Leaving the pictures aside, transcribe only and exactly the lines from the one with "You are a computer-use agent." through the end of the entries, both included.

[EXTRACTED RECORDS — start]

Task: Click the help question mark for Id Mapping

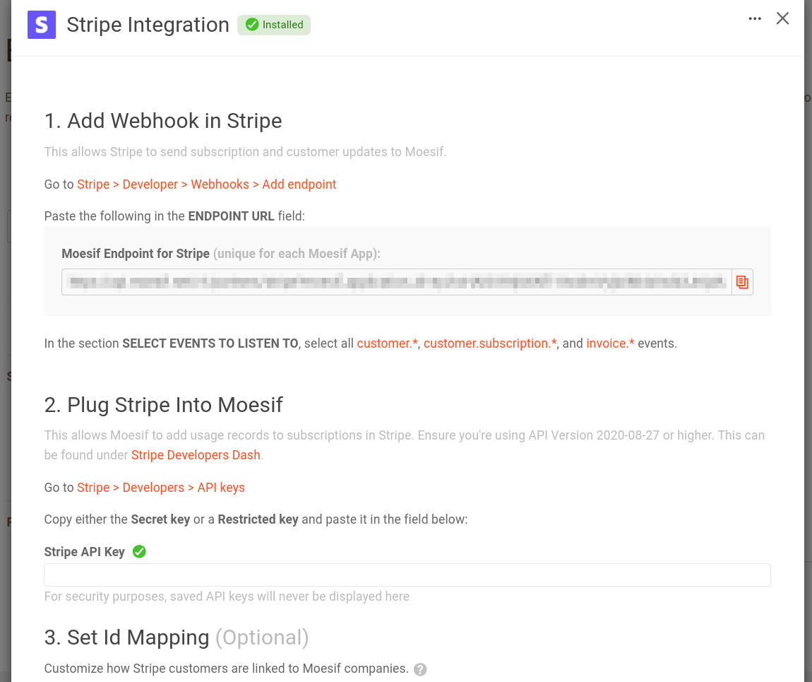Action: pyautogui.click(x=420, y=669)
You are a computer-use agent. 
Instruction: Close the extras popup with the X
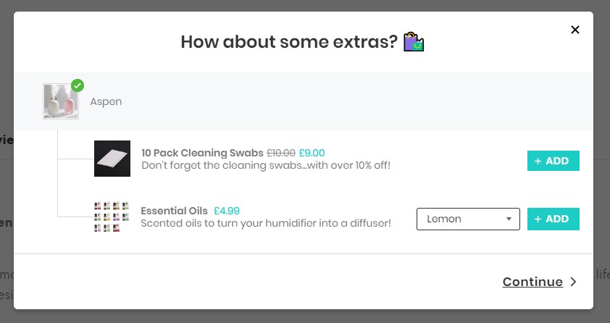coord(575,30)
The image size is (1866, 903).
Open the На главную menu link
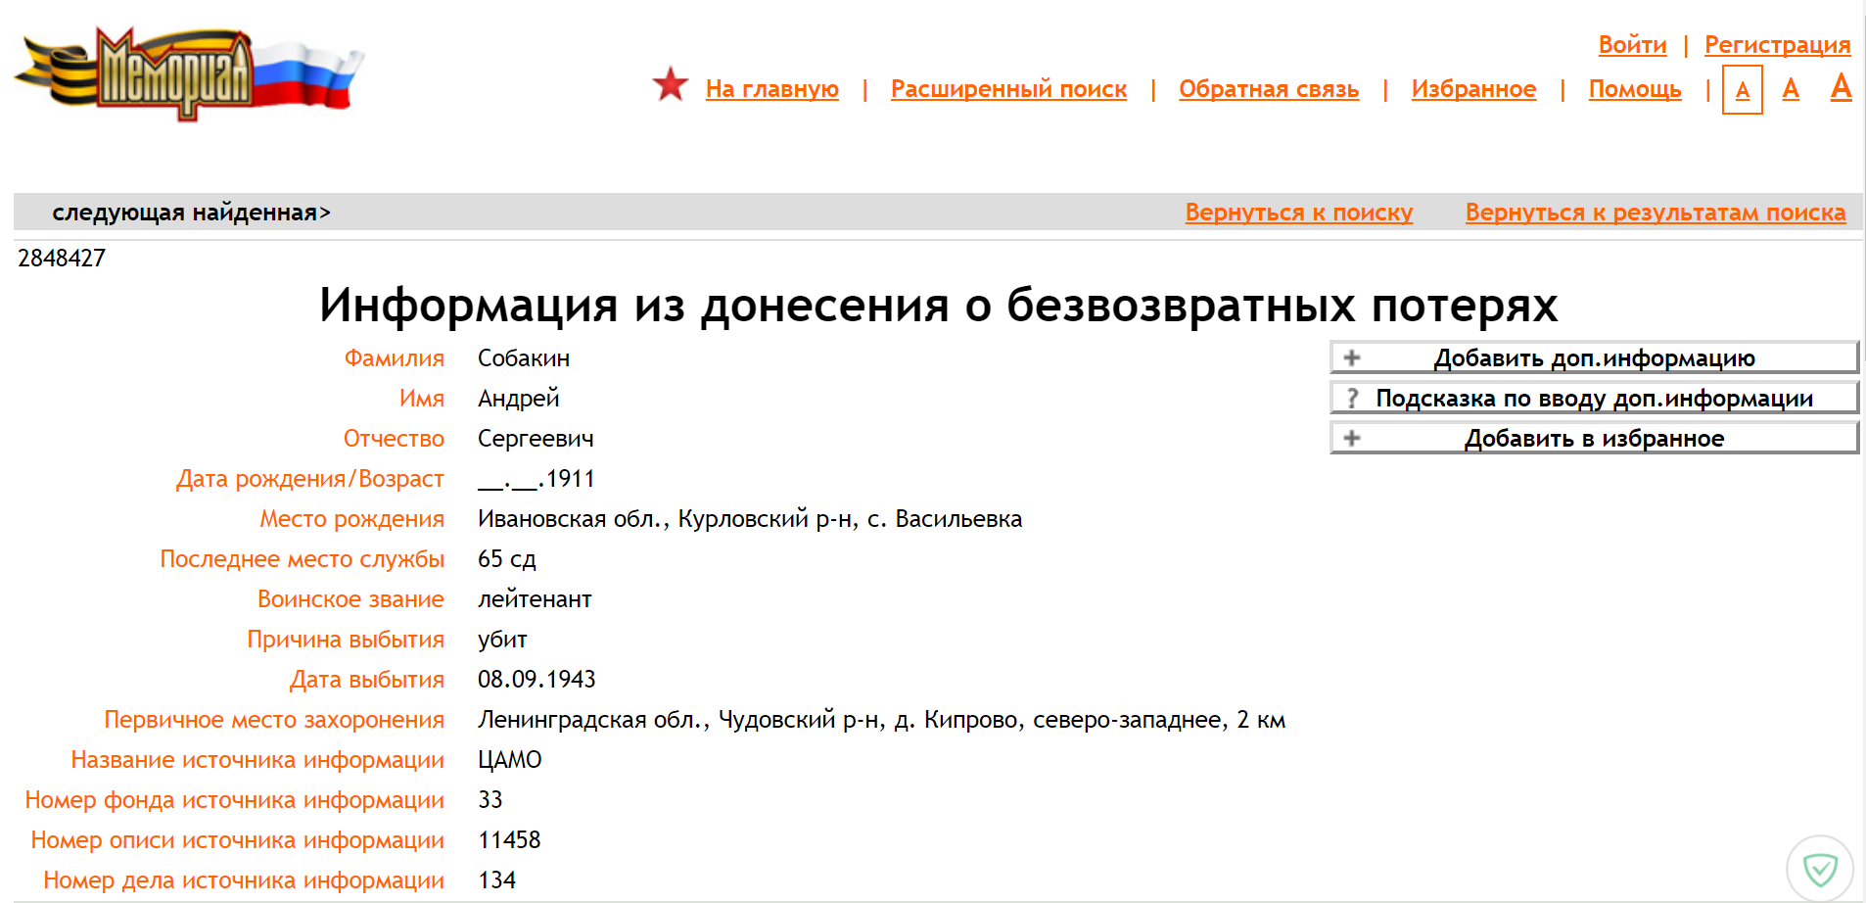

[EXTRACTED RECORDS — finish]

ANSWER SECTION:
You are a computer-use agent. 
Instruction: Close the extras popup with the X
coord(575,30)
The image size is (1866, 903).
Open the На главную menu link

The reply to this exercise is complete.